B. RAW MATERIALS/ CONSUMABLES

    i) Grade /composition/ range/ thickness etc.

    ii) Detailed calculation for the quantity of each raw material, supporting drawings and net weight of each item to be fabricated/manufactured from the said raw material.

    iii) Stage wise details on the net content in the resultant product with complete justification thereof.

(III). TEXTILE PRODUCTS

    a) Detailed drawings of the Items of manufacture i.e. export product;

    b) Justification for wastages claimed in regard to the items to be imported;

    c) Justification for import of particular grade/specification/ dimension etc., of the raw material applied for; etc.

(IV) PLASTIC/ RUBBER PRODUCTS

    a) Detailed manufacturing process alongwith technical justification for wastages claimed at each stage of manufacturing process.
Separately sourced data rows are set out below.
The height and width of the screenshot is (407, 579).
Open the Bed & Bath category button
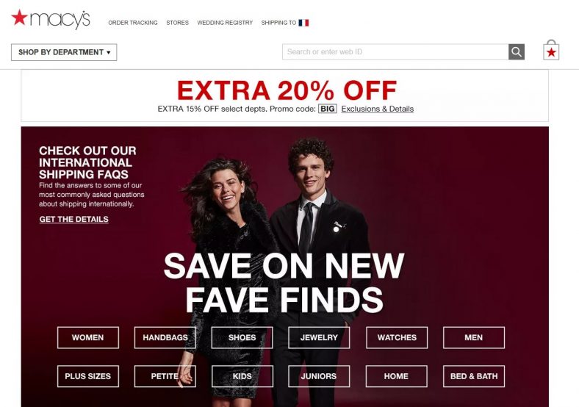click(474, 376)
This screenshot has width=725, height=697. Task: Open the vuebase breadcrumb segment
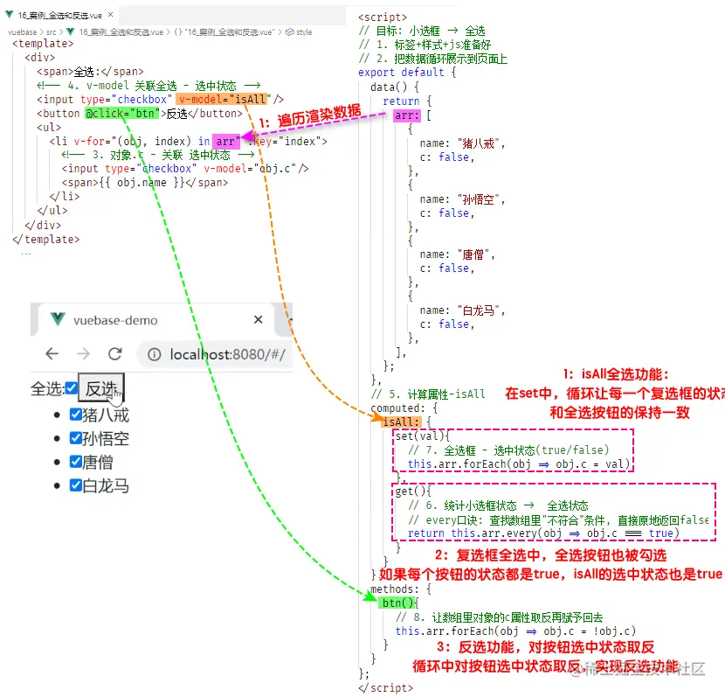click(22, 32)
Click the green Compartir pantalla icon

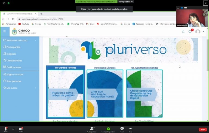click(108, 129)
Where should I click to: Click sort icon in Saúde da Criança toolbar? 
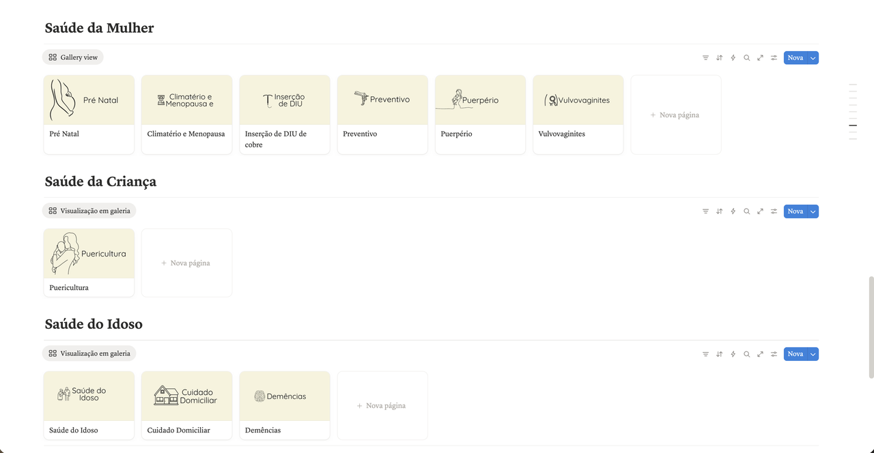(x=719, y=211)
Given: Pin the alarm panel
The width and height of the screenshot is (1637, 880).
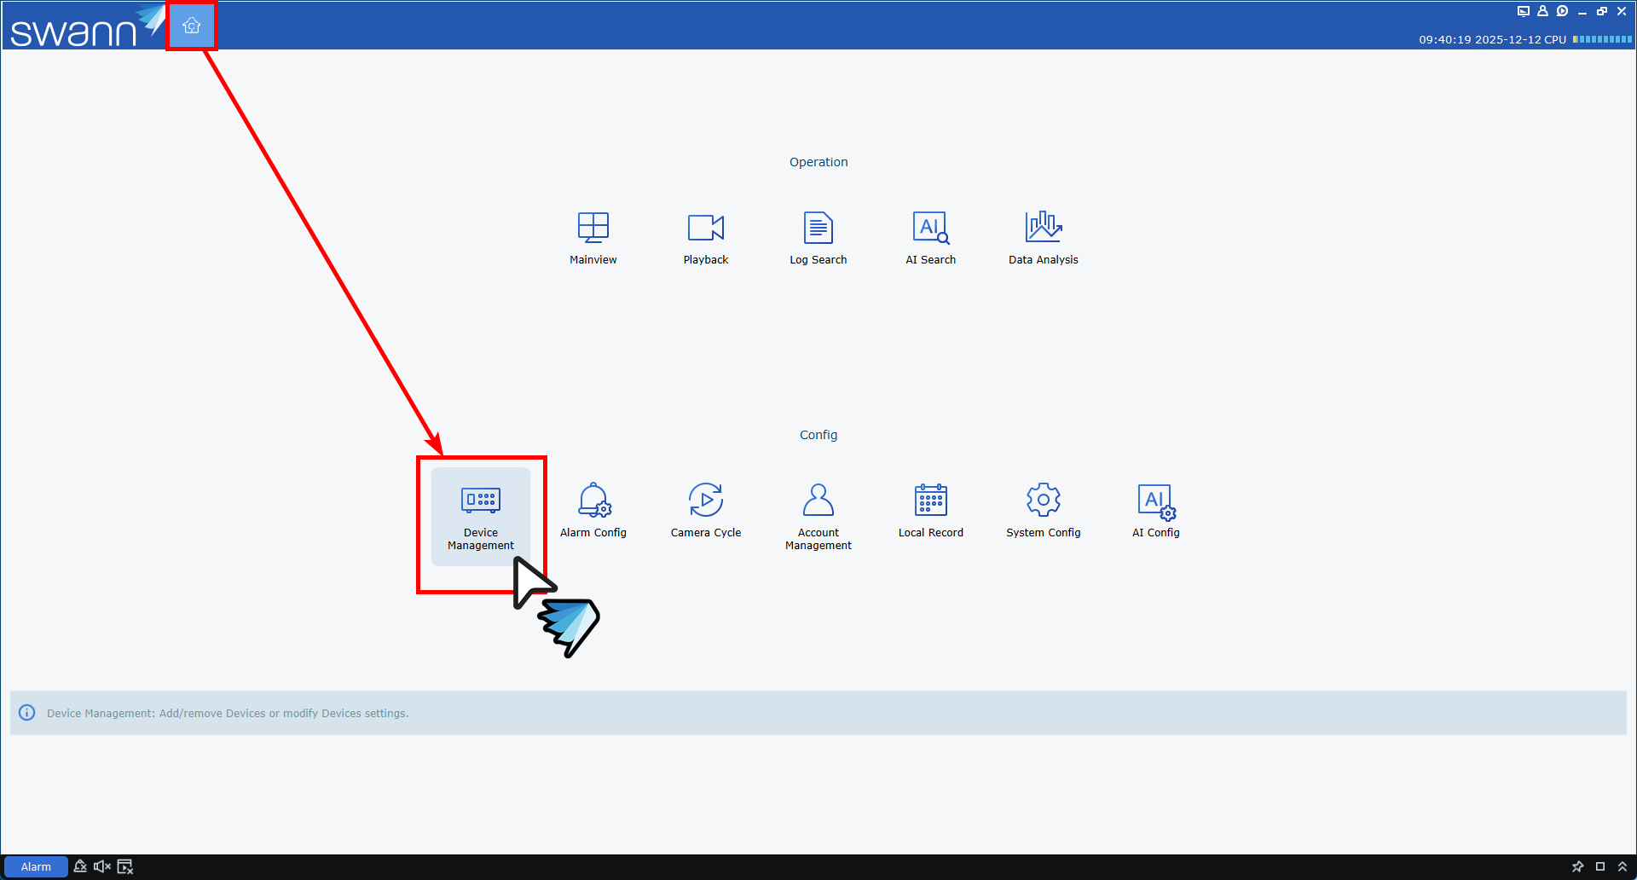Looking at the screenshot, I should pyautogui.click(x=1577, y=866).
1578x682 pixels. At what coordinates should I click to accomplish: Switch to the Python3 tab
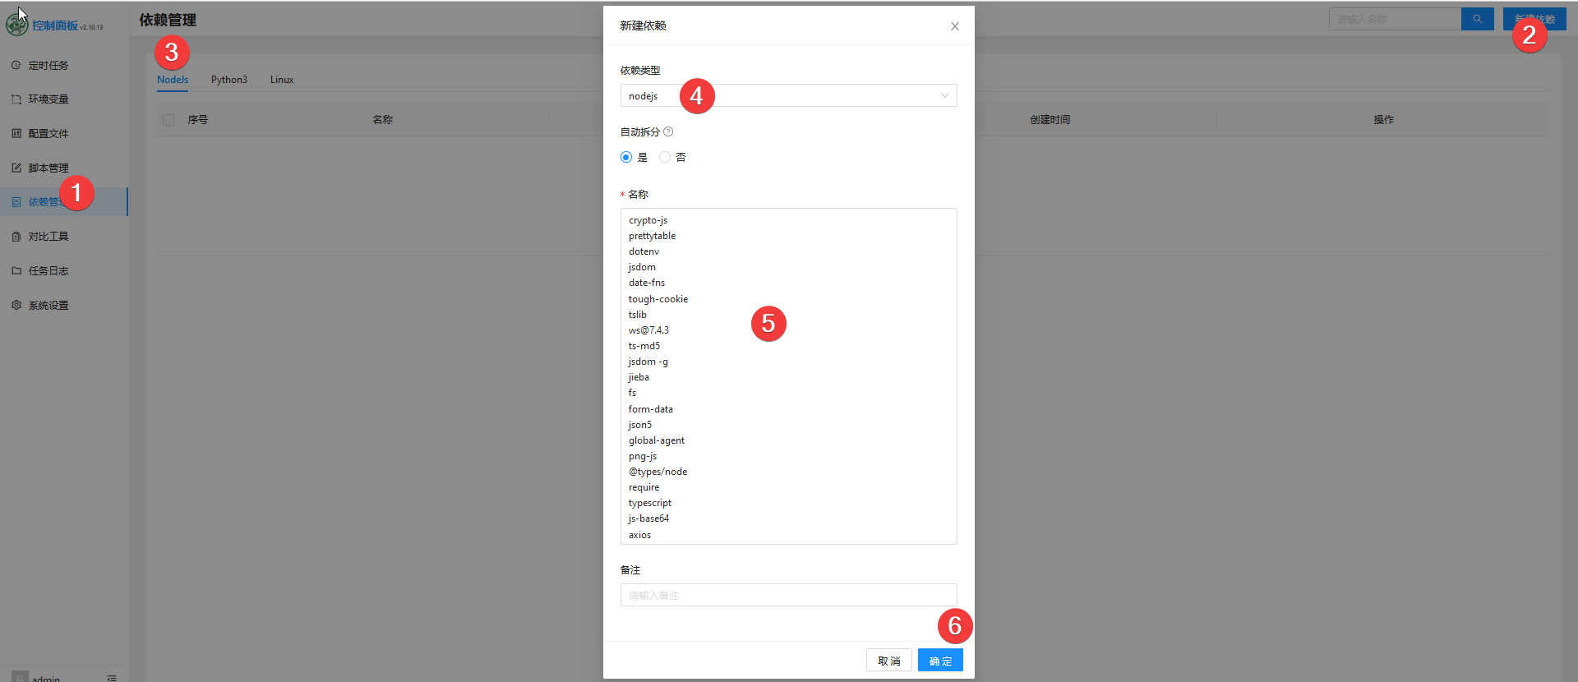tap(228, 80)
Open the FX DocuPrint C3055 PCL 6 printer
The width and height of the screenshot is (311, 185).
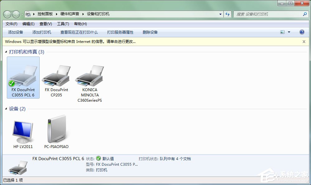pyautogui.click(x=23, y=75)
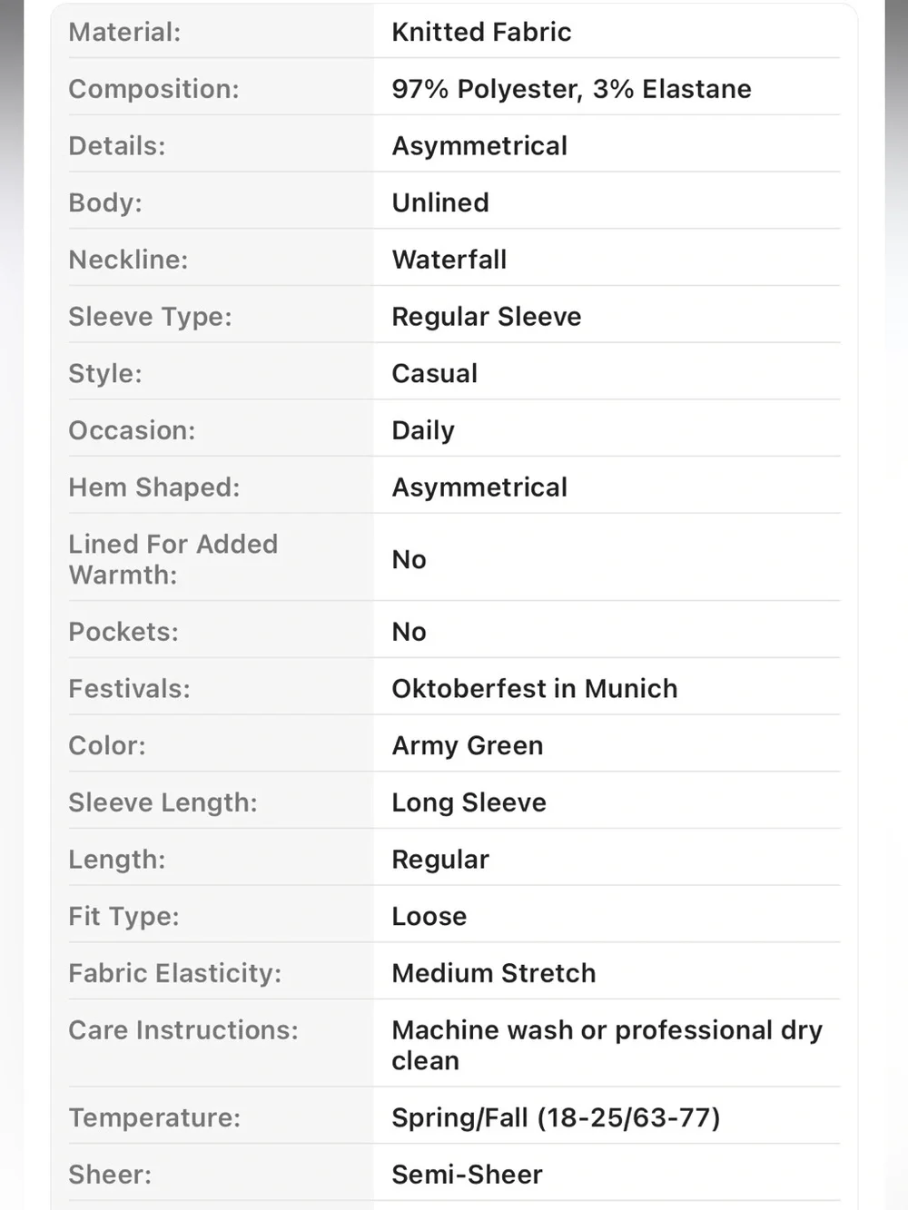Select the Knitted Fabric material value
The width and height of the screenshot is (908, 1210).
coord(481,32)
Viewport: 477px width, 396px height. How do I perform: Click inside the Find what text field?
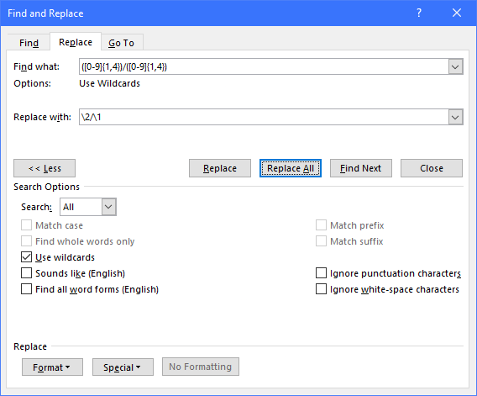tap(264, 66)
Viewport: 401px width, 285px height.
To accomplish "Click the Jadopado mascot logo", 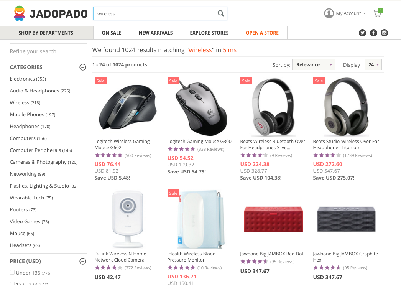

    b) Technical descriptions/specifications including size, thickness and weight range of plastic/rubber etc. of the products to be exported along with small samples of export product.

    c) Chemical name of Processing Aid, Blowing Agent & pigment proposed to be imported.

    d) Whether the scrap generated in the process is being reused or not. If not the technical justification for its non-use may be furnished. If the scrap is being sold, the sale value/commercial value may be indicated.

    e) Percentage of rubber compound in the export product.

    f) Percentage composition of rubber compound in terms of different constituents.

    g) Percentage composition by weight of constituents in formulated/ blended products.

(V) PESTICIDES

    a) Manufacturing process for pesticides for both technical grade as well as formulation, as the case may be.

    b) Detailed chemical reactions and material balance along with molecular weight of the reactants, % yield and wastages at different stages of manufacturing process supported by authentic/printed technical literature.

    c) Details of by-products, if any, formed during the reaction alongwith its recovery in terms of quantity and value.

    d) Percentage purity of finished product and raw materials and percentage of any diluent/moisture etc. in the export product.

    e) Registration Certificate issued from Central Insecticides Board for the manufacture of pesticides (technical grade) and also pesticides formulations.

(VI) PAINTS/ SURFACE COATINGS/ PRINTING INKS

    a) Percentage solid resin content in the export product.

    b) Percentage pigment content in the export product.

    c) Percentage volatile content in the export product.

(VII) DYES & DYE INTERMEDIATES

    a) Manufacturing process, material balance and flow chart.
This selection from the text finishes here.